Banking Pathway: Idioms & Phrases


Be a chicken
  • Meaning: Be a coward.
  • Example: Don't be a chicken. Talk to her about your love for her

A little bird told me
  • Meaning: Said when you don't want reveal the source of your information.
  • Example: A little bird told me about your birthday.

As gentle as a lamb
  • Meaning: Said about kind , innocent, mild-mannered people.
  • Example: She is as gentle as a lamb. That's why everybody likes her.

Back the wrong horse
  • Meaning: to support someone or something that later cannot be successful.
  • Example: Don't back the wrong horse! You know he cannot win the elections.

Be a cold fish
  • Meaning: be a person who is distant and unfeeling
  • Example: He rarely talks to his colleagues.
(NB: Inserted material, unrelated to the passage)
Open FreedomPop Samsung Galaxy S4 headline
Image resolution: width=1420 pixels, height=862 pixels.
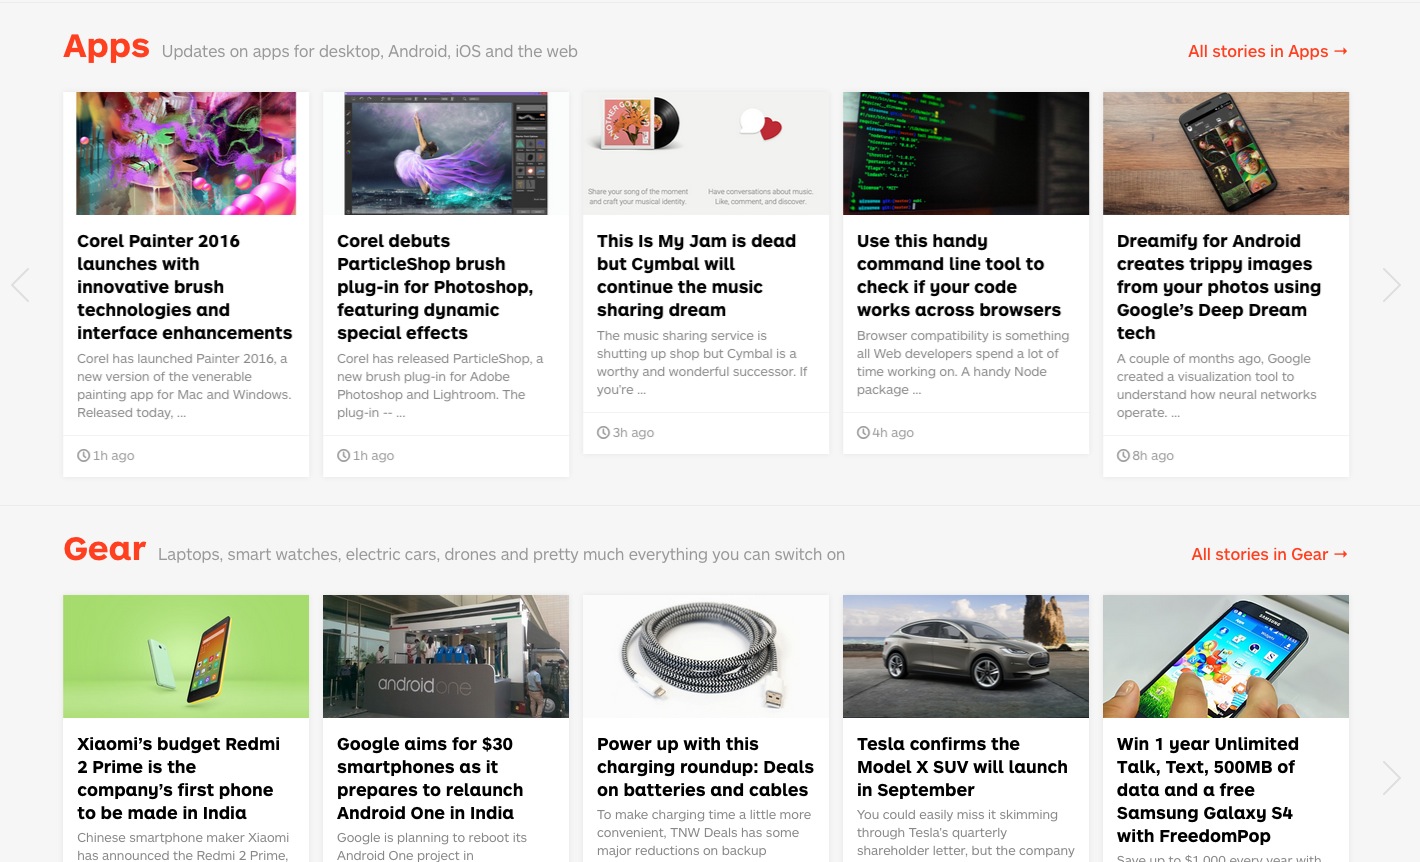[1207, 790]
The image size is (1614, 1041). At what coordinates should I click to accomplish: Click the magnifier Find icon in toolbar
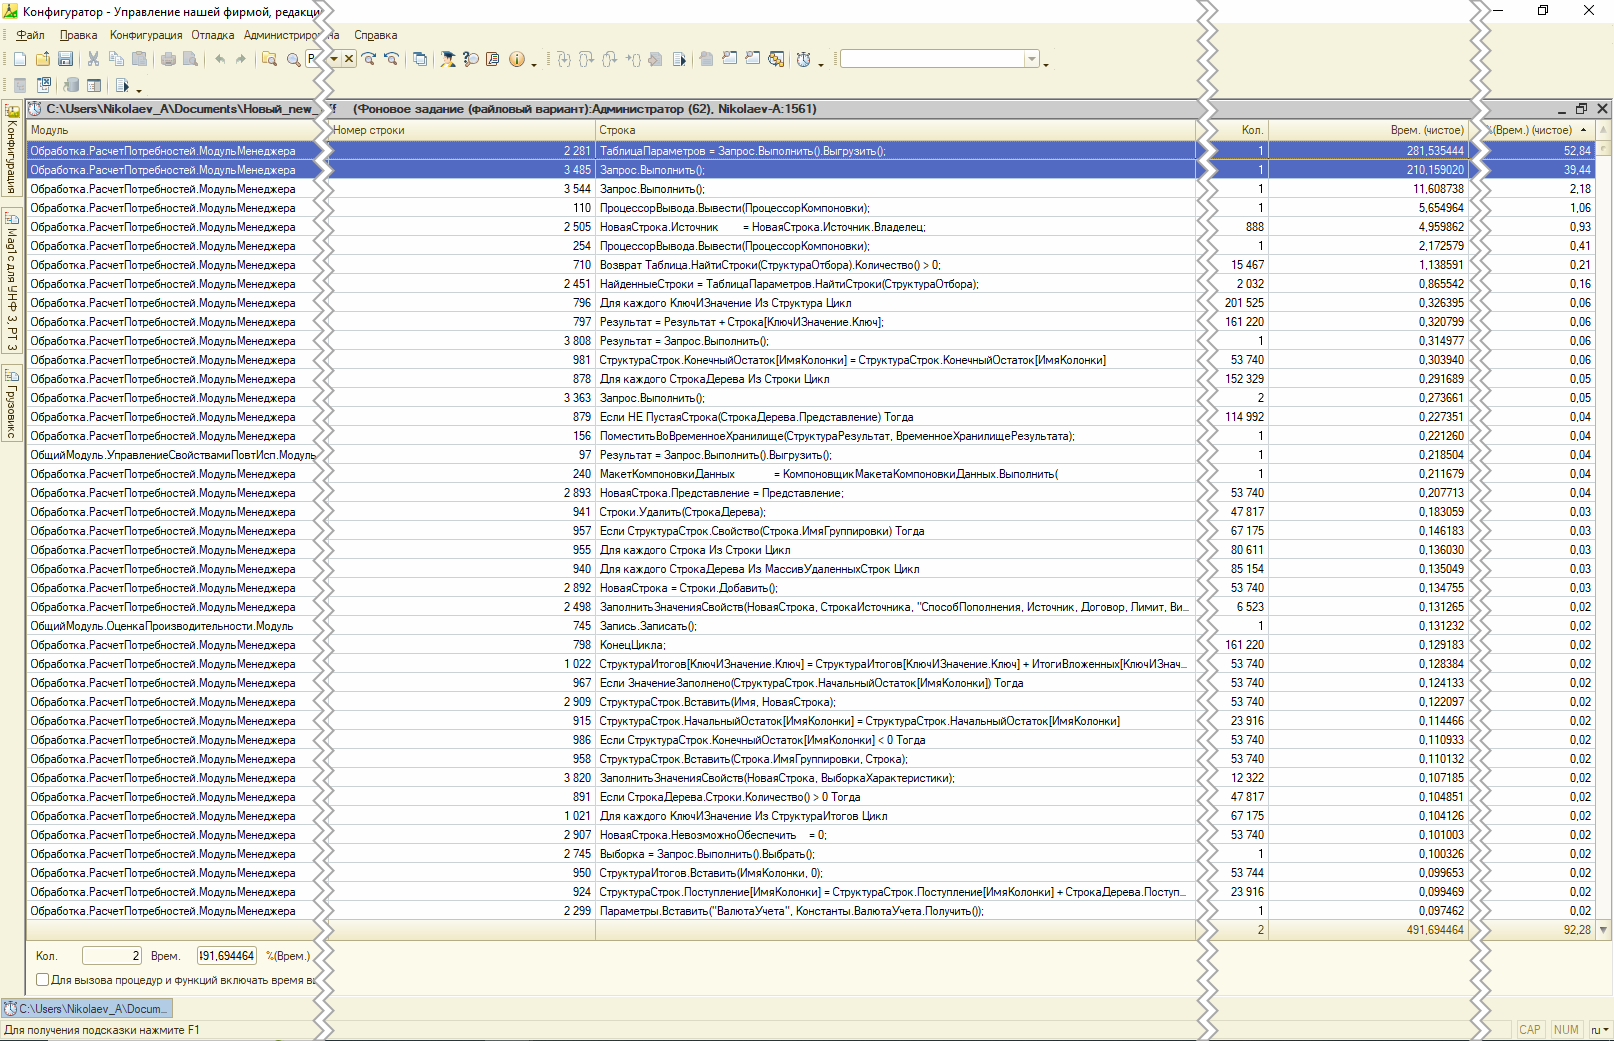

He's a cold fish.

Be like a fish out of water
  • Meaning: to feel uncomfortable in a situation 
  • Example: After her divorce, she was like a fish out of water

Beat a dead horse
  • Meaning: (Also flog a dead horse.) To persist or continue far beyond any purpose, interest or reason.
  • Example: If you continue talking about something that cannot be changed, you are beating a dead horse.

Call off the dogs
  • Meaning: said when you want someone to stop criticizing you
  • Example: Please, call off the dogs. I apologize for what I have done.

Big fish in a small pond
  • Meaning: One who has achieved a high rank or is highly esteemed, but only in a small, relatively unimportant, or little known location or organization.
  • Example: Dr. Jones could get a professorship at an Ivy League university, but he enjoys being a big fish in a small pond too much to ever leave Hannover College.

Cash cow
  • Meaning: someone or something which is a dependable source of appreciable amounts of money; a moneymaker.
  • Example: The type writers production which had been their cash cow for so many years witnessed a collapse of sales.

A mare’s nest 
  • Meaning: a false invention
  • Example: the involvement of teachers in the scheme proved to be a mare’s nest.

At odds
  • Meaning: in dispute
  • Example: The members of the group were at odds over the selection procedure.

No love lost
  • Meaning: intense dislike
  • Example: There is no love lost between the two neighbours.

Rub one the wrong way
  • Meaning: annoy
  • Example: If you rub him the wrong way, he is bound to react.

Turn the corner
  • Meaning: pass the crisis
  • Example: The doctor says that the patient has turned the corner.

Sow wild oats
  • Meaning: irresponsible pleasure seeking
  • Example: After sowing his wild oats Ram has decided to stick to the straight and narrow path in future.

With a high hand
  • Meaning: oppressively
  • Example: He was a king who ruled his subjects with a high hand.

A good turn
  • Meaning: an act of kindness
  • Example: He did me a good turn by recommending me for the post of Vice – president.

A moot point
  • Meaning: undecided
  • Example: The question of abolition of property is still a moot point.

Hole and corner
  • Meaning: secret
  • Example: I don't want any more hole-in-the-corner deals, from now all our business will be done in the open.